Regia di Aki Kaurismäki vedi scheda film
Cinque anni dopo il bizzarro Leningrad Cowboys go America, Kaurismaki rispolvera la folk band sgangherata dai tratti (e dai costumi) surreali, andandola a prelevare esattamente dove l'aveva lasciata: in Messico. Questo sequel è in realtà la parabola di ritorno, speculare a quella compiuta nel primo capitolo delle avventure della band: una volta raggiunto il successo, ci informa in apertura lo stesso regista, i Cowboys si sono lasciati andare ed ora l'unico desiderio che hanno è quello di rientrare in patria. Che il loro losco manager-guida si faccia poi chiamare Mosè e proclami di voler condurre il suo popolo nella terra promessa, può solamente fare sorridere, poichè certo non si avverte alcuna intenzione irriverente nei confronti dell'omonimo biblico. All'altezza del primo episodio, anche in questo secondo si ritrovano elementi surreali e nonsense (il furto del naso della statua della libertà) che spiegano molto dell'eccentrica idea di 'humour' che appartiene al regista finlandese.

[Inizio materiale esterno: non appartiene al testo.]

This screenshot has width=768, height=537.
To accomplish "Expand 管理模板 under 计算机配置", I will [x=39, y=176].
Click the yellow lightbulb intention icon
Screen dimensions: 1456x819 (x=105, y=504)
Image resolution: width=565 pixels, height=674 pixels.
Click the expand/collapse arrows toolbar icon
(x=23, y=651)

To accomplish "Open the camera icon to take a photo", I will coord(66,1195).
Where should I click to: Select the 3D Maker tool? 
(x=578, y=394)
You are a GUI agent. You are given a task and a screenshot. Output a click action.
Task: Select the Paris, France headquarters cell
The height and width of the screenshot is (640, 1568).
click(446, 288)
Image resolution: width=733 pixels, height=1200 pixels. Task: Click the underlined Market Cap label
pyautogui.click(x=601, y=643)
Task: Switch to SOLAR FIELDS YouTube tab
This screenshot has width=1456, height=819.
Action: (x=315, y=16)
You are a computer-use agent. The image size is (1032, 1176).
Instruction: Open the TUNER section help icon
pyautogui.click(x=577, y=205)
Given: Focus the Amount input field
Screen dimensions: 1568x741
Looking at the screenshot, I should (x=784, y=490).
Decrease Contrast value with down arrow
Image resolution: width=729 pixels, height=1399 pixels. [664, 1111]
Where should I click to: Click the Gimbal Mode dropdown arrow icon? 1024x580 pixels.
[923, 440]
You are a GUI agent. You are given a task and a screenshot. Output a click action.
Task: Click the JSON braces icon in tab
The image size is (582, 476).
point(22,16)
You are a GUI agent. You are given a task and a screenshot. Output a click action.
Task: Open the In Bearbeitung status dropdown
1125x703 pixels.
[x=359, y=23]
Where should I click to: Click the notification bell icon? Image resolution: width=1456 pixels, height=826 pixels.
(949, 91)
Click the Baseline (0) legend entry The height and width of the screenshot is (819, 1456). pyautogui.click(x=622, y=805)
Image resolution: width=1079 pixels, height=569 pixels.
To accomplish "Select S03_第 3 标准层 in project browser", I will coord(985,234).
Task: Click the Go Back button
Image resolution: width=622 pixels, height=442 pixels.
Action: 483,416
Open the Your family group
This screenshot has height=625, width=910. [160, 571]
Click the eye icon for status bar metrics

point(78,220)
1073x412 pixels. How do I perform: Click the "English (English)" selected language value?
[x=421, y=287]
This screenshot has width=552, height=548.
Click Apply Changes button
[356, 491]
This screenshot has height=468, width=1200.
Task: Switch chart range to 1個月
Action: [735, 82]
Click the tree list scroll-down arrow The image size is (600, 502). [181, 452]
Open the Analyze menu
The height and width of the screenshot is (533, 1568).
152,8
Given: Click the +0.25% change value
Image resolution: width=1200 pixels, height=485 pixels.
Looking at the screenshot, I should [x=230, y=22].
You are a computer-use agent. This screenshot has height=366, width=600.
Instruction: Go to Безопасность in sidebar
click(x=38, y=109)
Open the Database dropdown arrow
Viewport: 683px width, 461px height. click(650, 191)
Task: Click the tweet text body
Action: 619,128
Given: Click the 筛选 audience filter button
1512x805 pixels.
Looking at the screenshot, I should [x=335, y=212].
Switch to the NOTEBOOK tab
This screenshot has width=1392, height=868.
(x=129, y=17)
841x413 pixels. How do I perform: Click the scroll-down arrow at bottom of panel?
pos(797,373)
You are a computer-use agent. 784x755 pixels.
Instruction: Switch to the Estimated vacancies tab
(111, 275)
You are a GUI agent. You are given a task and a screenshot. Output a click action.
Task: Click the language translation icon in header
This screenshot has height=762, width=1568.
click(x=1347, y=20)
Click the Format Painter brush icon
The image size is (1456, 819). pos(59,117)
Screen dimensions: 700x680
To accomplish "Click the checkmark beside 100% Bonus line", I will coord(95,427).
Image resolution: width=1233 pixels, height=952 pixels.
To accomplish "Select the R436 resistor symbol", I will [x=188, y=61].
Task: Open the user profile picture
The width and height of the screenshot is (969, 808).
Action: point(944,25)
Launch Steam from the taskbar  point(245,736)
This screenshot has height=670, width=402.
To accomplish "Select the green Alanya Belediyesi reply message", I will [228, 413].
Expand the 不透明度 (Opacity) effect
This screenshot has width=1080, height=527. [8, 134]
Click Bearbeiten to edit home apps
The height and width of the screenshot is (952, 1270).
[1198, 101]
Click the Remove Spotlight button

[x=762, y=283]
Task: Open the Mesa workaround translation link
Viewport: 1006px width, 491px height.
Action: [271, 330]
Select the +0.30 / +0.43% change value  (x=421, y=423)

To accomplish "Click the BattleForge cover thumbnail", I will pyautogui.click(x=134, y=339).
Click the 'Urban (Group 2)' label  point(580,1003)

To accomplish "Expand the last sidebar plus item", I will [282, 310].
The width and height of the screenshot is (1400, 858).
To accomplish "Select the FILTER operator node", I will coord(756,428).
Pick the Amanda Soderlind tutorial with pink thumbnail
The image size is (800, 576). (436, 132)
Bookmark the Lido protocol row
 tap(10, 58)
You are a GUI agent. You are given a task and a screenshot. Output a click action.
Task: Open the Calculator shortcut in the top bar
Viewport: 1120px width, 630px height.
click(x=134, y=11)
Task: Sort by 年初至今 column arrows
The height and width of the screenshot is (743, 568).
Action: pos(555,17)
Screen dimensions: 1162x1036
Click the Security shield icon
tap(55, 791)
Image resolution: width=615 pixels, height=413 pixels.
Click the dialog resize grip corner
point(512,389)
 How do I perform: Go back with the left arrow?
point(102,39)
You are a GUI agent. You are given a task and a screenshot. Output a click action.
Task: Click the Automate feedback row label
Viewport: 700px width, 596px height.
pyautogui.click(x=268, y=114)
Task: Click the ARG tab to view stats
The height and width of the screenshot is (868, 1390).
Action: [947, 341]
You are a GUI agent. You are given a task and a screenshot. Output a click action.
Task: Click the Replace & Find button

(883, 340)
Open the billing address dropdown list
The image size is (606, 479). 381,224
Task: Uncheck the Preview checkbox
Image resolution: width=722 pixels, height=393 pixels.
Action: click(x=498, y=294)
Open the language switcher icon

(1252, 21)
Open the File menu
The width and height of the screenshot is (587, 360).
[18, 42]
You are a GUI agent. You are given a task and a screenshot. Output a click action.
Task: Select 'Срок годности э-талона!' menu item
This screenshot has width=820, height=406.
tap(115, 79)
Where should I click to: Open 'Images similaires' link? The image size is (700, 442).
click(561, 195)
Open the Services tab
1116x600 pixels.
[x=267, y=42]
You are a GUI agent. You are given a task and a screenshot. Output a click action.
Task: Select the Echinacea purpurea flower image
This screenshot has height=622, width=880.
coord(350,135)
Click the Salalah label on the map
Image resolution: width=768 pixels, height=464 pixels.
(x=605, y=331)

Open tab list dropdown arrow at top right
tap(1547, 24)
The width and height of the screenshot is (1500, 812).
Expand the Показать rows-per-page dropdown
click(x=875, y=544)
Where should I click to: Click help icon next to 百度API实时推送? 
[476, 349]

Piegati dalla tequila, in Messico i componenti della sgangherata folk band Leningrad Cowboys ricevono la visita del sedicente Moses, manager che propone loro di riportarli in patria, e che ha rubato il naso della statua della libertà. Viaggiando, ed accogliendo ingaggi di fortuna, lungo la Francia, la Germania (in cui vengono pure imprigionati ed evadono), la Polonia, i nostri tornano finalmente a casa.